Hi all together,
I have problems with using the nn.MSELoss method for image classification: RuntimeError: bool value of Tensor with more than one value is ambiguous. Size of image and label are both (8, 104) - Do you have any ideas what the problem could be?
model = EasyNet()
optimizer = optim.SGD(model.parameters(), lr=0.001, momentum=0.5)

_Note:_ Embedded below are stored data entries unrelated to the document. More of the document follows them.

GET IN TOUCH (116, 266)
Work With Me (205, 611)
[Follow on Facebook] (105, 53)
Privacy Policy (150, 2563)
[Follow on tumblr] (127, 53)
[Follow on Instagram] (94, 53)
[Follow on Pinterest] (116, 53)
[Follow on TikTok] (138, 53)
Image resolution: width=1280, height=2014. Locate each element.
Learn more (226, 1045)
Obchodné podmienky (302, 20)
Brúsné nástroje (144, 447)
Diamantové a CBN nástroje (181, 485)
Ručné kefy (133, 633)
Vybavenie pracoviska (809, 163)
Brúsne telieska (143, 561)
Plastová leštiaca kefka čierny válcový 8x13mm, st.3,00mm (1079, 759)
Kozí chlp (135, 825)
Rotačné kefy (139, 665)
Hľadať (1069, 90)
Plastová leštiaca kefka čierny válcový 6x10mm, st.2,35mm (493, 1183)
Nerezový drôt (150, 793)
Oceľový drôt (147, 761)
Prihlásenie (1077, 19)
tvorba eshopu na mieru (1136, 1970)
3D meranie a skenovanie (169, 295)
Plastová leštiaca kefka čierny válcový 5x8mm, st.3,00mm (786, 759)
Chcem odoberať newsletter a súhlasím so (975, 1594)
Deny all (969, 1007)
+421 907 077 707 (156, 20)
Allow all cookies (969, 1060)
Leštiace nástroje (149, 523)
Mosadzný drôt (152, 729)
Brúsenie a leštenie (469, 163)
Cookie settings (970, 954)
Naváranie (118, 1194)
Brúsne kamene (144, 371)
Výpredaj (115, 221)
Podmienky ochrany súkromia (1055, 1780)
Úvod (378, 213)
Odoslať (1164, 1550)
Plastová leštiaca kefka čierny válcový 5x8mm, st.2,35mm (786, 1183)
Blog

for image, label in train_loader:
# Transfer to GPU
# image, label = image.to(device), label.to(device)
if image is None:
image = Variable(image)
label = Variable(label)
pred = model(image)
loss = nn.MSELoss(pred, label)
You are currently trying to pass
label to the initialization of
Use the functional API instead (
F.mse_loss) or initialize the criterion before using it:
criterion = nn.MSELoss()
loss = criterion(pred, label)
I chnge my loss unction from binary cross entropy to the torch.nn.CrossEntropyLoss
but it givee me this error "RuntimeError: bool value of Tensor with more than one value is ambiguous
The code is "
output = netD(real_cpu).view(-1)
label = torch.full((b_size,), real_label, device=device)
errD_real = criterion(output, label)
I don’t know, which line of code raises this particular error message, but
nn.CrossEntropyLoss expects class indices as the target, while you seem to use soft targets.
You could use this implementation for label smoothing.